Most of the people who came for breakfast would usually just pick up their meal and leave. Very few ever stopped to talk to us. Andy had never shown any interest in making my acquaintance over the years. I’d say “good morning” to him each time, and he’d just return my greeting and smile back. That had been it. But now he was asking for my name; he must have been considering making friends with me.
After the distributions at the first two sites, our group delivered breakfast to the people living by the railroad track and underneath the bridge. They were still lying in their sleeping bags, their eyes bleary and heavy with sleep.

Yi-shan and I stepped from one railroad tie to the next during the course of the distribution.
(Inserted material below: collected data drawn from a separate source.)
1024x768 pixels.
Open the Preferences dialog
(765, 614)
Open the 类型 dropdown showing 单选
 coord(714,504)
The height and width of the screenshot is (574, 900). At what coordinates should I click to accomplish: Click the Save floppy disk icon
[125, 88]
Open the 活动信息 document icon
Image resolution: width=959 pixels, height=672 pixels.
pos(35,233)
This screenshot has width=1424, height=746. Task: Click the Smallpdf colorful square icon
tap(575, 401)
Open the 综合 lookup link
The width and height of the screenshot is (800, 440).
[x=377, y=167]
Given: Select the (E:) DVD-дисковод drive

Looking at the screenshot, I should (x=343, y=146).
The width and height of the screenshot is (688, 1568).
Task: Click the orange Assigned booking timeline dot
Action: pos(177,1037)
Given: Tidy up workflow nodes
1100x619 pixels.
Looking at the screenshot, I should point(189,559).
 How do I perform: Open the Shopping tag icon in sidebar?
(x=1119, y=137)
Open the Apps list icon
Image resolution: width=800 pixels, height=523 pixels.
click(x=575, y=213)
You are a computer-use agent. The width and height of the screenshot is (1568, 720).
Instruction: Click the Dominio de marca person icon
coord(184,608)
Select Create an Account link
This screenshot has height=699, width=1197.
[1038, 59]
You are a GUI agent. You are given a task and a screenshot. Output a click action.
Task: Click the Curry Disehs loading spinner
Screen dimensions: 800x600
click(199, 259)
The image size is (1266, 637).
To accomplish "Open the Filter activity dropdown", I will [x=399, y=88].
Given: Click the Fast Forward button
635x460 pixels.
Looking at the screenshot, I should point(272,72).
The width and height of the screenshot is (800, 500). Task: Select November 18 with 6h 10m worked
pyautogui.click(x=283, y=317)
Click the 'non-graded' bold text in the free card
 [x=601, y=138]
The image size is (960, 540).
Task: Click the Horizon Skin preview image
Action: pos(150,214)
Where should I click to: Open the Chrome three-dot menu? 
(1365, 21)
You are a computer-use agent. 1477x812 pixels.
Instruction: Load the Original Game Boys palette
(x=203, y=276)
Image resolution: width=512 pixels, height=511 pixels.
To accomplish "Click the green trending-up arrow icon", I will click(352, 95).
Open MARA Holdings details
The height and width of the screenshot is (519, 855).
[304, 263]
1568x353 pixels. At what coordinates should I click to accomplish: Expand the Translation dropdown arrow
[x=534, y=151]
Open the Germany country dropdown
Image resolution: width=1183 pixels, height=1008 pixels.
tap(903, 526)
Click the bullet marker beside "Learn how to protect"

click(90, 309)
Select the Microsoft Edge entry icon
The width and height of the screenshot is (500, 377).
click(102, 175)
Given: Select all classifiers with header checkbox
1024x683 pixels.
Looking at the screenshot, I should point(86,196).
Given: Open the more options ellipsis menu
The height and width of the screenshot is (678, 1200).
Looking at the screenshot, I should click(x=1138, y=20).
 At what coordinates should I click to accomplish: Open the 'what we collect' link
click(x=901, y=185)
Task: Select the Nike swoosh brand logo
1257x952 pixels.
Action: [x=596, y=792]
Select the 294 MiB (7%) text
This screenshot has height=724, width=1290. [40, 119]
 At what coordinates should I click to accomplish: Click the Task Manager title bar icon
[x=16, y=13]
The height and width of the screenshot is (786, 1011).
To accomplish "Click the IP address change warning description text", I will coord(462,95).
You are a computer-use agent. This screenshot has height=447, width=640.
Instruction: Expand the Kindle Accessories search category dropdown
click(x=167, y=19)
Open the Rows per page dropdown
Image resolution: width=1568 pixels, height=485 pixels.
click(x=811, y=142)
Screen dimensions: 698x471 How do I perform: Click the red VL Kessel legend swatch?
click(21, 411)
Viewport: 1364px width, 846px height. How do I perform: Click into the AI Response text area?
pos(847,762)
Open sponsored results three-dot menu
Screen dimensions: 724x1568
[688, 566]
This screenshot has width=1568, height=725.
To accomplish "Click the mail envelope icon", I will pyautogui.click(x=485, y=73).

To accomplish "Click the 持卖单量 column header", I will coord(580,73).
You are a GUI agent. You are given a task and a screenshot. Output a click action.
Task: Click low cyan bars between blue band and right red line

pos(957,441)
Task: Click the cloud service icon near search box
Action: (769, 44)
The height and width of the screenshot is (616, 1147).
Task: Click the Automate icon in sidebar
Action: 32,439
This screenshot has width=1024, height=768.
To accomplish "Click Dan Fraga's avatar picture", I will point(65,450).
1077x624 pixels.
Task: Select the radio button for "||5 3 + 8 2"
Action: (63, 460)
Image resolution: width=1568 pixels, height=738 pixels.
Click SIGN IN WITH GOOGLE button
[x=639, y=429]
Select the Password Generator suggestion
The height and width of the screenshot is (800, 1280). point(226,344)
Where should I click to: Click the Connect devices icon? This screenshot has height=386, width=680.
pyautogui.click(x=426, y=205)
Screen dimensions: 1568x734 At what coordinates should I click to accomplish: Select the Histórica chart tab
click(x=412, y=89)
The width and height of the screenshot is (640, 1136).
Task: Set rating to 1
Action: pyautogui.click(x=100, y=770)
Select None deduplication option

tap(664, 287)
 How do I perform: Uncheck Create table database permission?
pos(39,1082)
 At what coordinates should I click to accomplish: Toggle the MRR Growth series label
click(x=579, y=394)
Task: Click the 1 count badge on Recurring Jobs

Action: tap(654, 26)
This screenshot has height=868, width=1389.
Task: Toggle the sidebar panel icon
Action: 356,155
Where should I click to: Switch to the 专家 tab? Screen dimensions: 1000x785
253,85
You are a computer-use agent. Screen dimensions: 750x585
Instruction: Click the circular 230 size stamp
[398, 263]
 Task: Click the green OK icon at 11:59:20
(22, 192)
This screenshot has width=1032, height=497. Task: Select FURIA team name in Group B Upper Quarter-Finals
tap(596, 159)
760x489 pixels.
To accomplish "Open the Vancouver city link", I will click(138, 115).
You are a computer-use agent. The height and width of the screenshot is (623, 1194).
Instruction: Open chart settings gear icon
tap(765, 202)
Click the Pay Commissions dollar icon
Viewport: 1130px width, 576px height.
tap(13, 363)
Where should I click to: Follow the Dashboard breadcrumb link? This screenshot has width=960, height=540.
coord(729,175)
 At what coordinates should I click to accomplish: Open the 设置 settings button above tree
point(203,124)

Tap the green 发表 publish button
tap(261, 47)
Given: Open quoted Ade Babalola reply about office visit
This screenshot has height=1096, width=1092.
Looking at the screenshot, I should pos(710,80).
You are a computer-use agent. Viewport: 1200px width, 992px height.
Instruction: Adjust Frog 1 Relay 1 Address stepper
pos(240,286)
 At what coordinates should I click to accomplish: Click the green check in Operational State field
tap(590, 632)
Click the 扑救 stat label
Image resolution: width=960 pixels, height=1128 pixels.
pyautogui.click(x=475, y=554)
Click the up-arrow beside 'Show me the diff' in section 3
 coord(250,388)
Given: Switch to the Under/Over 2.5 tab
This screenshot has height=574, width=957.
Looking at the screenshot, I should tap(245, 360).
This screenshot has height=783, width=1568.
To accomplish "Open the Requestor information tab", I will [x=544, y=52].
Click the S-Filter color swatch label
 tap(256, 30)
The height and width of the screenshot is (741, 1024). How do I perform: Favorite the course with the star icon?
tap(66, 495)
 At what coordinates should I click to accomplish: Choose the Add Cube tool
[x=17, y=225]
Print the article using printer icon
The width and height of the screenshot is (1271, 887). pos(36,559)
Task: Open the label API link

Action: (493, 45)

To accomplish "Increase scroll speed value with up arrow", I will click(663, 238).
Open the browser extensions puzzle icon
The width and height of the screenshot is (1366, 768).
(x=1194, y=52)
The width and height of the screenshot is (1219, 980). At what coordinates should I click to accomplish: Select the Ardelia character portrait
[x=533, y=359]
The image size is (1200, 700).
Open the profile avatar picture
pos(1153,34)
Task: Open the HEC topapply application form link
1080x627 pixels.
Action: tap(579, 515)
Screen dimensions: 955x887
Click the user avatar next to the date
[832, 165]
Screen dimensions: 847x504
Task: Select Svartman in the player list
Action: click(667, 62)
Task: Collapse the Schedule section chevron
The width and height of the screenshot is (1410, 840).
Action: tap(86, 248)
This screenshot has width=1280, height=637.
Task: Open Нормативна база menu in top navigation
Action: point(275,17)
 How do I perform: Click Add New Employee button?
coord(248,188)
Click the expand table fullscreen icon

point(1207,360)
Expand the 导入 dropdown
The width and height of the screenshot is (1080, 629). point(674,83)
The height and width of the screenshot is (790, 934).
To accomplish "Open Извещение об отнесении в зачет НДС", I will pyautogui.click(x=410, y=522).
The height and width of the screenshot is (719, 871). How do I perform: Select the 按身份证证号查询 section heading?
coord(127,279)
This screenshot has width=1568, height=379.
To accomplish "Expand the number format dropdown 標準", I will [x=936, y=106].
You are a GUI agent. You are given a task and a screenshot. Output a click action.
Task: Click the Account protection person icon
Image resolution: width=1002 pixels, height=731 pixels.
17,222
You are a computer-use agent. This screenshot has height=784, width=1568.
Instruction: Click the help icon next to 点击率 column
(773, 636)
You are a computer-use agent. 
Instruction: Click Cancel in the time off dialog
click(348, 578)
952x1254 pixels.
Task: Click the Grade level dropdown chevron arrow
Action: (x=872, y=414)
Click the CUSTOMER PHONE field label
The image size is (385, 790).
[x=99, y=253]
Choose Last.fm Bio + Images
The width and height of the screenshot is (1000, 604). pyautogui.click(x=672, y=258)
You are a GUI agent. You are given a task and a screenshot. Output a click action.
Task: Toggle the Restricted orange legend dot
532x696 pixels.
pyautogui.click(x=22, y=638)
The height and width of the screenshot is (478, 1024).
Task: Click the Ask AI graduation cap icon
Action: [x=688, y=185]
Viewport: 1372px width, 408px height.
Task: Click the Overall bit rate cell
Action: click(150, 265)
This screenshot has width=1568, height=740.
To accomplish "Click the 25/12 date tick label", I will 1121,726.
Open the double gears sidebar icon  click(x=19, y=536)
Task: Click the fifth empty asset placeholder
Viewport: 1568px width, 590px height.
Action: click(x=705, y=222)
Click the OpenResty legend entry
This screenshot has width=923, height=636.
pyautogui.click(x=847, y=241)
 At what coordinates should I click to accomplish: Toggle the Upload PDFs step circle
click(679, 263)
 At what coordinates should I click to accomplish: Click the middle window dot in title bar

I wondered what was going through my daughter’s mind as we looked at this group of homeless people who’d been all but forgotten by society. I threw a quick glance at her to see if I could discern her thoughts. Only then did I see that her eyes were red. She was holding back her tears.
Seeing her like that, I didn’t have the heart to tell her that these people, with nowhere else to go or hide, had been totally exposed to the violent, merciless thunderstorm that had hit the area the week before. Instead, to distract her and lighten up her mood, I told her a story:
Zhu Yuan-zhang (朱元璋), the first emperor of the Ming Dynasty, was once a homeless monk. He drifted from one place to another, begging for alms while striving for something bigger. As the Mongol-led Yuan Dynasty was crumbling, ethnic Hans, including Zhu, vied for influence and control. Eventually, in 1368, Zhu won out and founded the Ming Dynasty that would rule China until 1644.
“Zhu didn’t even have a sleeping bag,” I told my daughter. Looking at those homeless people curled up in their sleeping bags, she seemed to feel better.
One step at a time
I continued to refrain from talking about Tzu Chi on the way home that day. This time, however, it was she who brought it up first: “I wish that I’d come with you and volunteered for Tzu Chi three years ago, Dad.”
“It’s never too late,” I replied. “You’re still very young. I do hope that you join up soon, though. Don’t be like me. I only found Tzu Chi when I was already 50 years old.”
Yi-shan knew well how my business had gone over the years. My business suffered greatly after the 9/11 attacks and the collapse of the Internet bubble. But while that business was falling off, my other “business” was expanding. In fact, it quadrupled from 50 to 200.
Those were the numbers of bananas that I’d been responsible for bringing to the breakfast distributions each Sunday. In the early days I’d bring 40 to 50 bananas each time. Nowadays I needed 200 for all three sites.
One’s circumstances may rise, fall, wax or wane, but regardless of one’s standing, Tzu Chi teaches everyone to be humble. How could I begin to explain this profound Tzu Chi teaching to Yi-shan?
Now she’s in the first year of her post-graduate study, just a time when she needs to build all the confidence in the world to help her through the challenges that will come her way. How can I explain it to her so that she’ll understand the importance of reining in her ego without making her lose her confidence?
Authentic confidence comes from deep self-reflection, and a reduced ego makes one more resilient. This allows a person to go forward or backward at ease, whether sailing on a calm sea or riding through rough waves. One who is humble will be better able to rise again after being struck down. He can strive persistently for his ideals, taking whatever detours he needs to get him to his destination. In short, a person with authentic confidence is as undefeatable as a blade of grass under a boulder. Though heavily outweighed, when the grass finds a crack in the rock, that is all the breathing room it needs to put its shoots through and reach toward the sky.
How can I transmit such a profound concept to Yi-shan? All I can do, really, is to take each step as it comes. Today’s outing was a good start. Not bad at all. The road ahead is full of promise. I’ll be patient.